• **DIRECTIONS FOR THIS TASK**: Reproduce the portion of the article on watermelons as biofuel starting with "Twenty percent of" and going on through "BBQ: biofuel production.".
===== EXTRACT =====
Twenty percent of watermelons never make it to the picnic table. Rather, one in every five is left to ripen and rot in the field, rejected for even the slightest of cosmetic imperfections. But U.S. Department of Agriculture (USDA) researchers may have found a way to elevate these outcasts to an even higher calling than the summer BBQ: biofuel production.

"As consumers, we would not choose that [misshapen or blemished] watermelon if we were in the supermarket," says Wayne Fish of the USDA's Agriculture Research Service's South Central Agricultural Research Laboratory in Lane, Okla., and lead author of a paper on the fruity biofuels idea published today in the journal Biotechnology for Biofuels. "So the growers won't even pick them."

With such a large percentage of their crop simply left to be plowed back into the field, farmers wondered what could be done. "Anything that they can do to add value to the crop is money in their pocket, and could be the difference between a loss for the year and a modest income," Fish says.
===== RECORDS PROVIDED =====
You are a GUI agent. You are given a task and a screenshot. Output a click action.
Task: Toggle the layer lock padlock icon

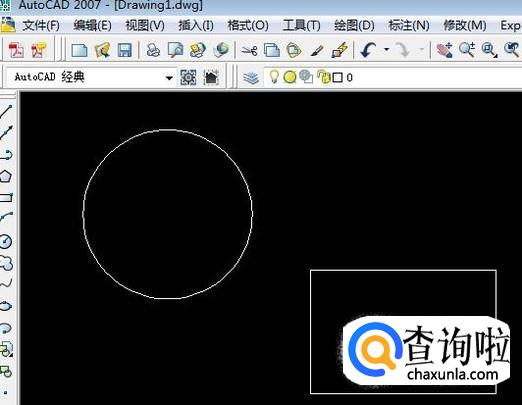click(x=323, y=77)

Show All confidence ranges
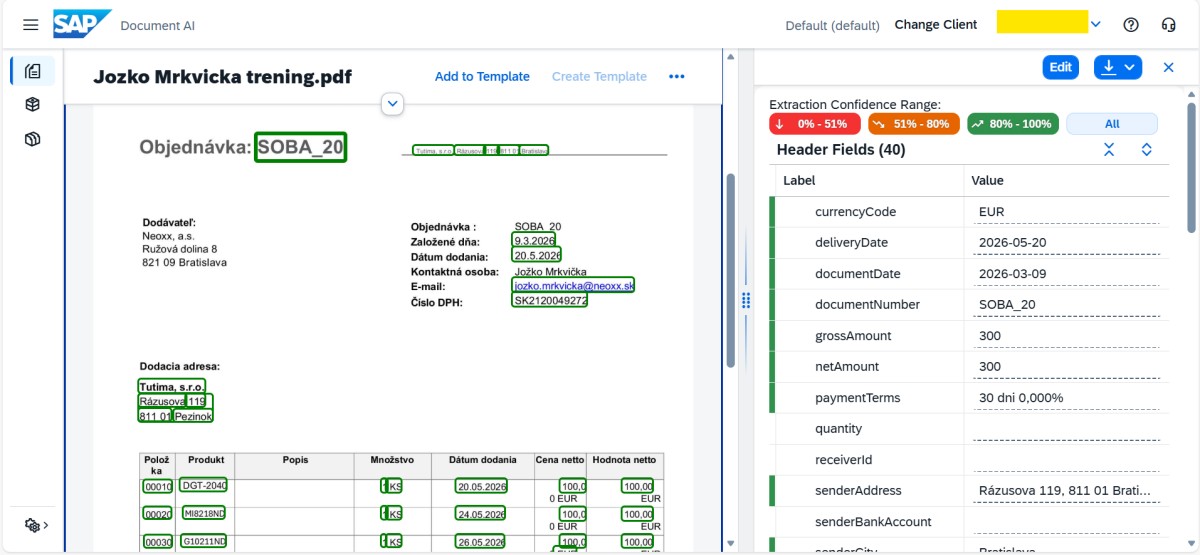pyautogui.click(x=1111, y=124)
=====
===== RECORDS PROVIDED =====
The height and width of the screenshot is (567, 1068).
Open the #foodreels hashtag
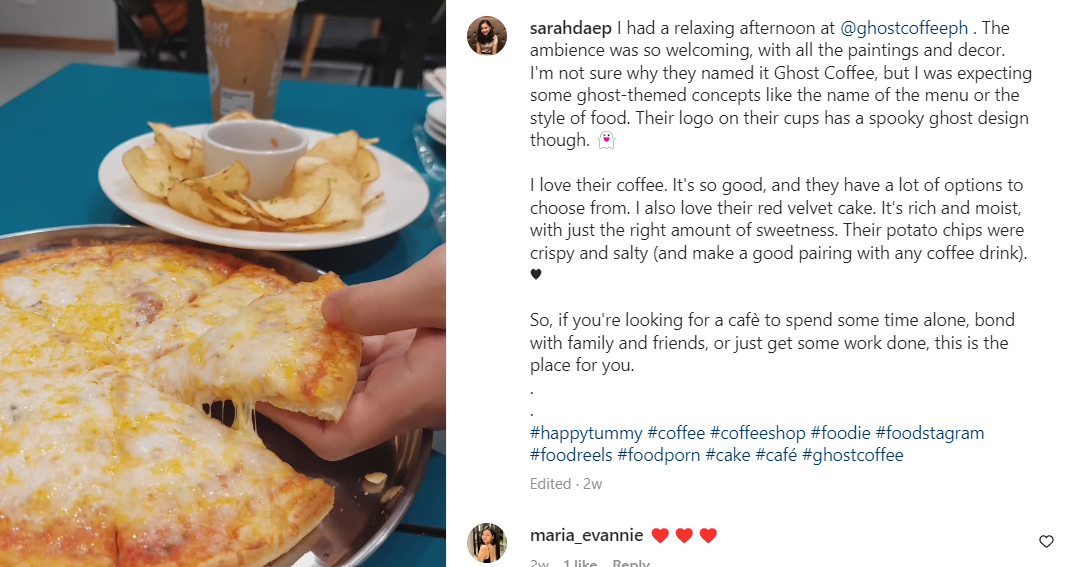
=====
• **EXERCISE ANSWER**:
Twenty percent of watermelons never make it to the picnic table. Rather, one in every five is left to ripen and rot in the field, rejected for even the slightest of cosmetic imperfections. But U.S. Department of Agriculture (USDA) researchers may have found a way to elevate these outcasts to an even higher calling than the summer BBQ: biofuel production.